◆ **GOAL**
Please recast every line of the records below as a numbered list, skipping blank lines and leaving the pictures out.

(Entries for finding text and elements)
-- start --

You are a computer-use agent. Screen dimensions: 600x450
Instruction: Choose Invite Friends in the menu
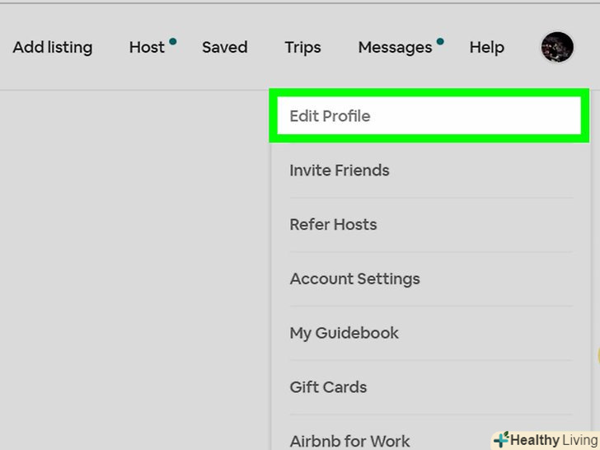tap(340, 171)
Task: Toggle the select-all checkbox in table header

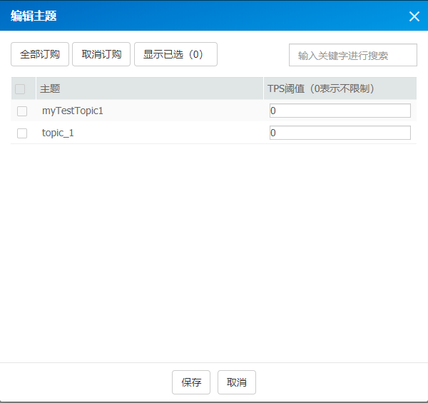Action: (x=20, y=89)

-- end --

◆ **OUTPUT BELOW**
1. You are a computer-use agent. Screen dimensions: 600x450
2. Instruction: Choose Invite Friends in the menu
3. tap(340, 171)
4. Task: Toggle the select-all checkbox in table header
5. Action: (x=20, y=89)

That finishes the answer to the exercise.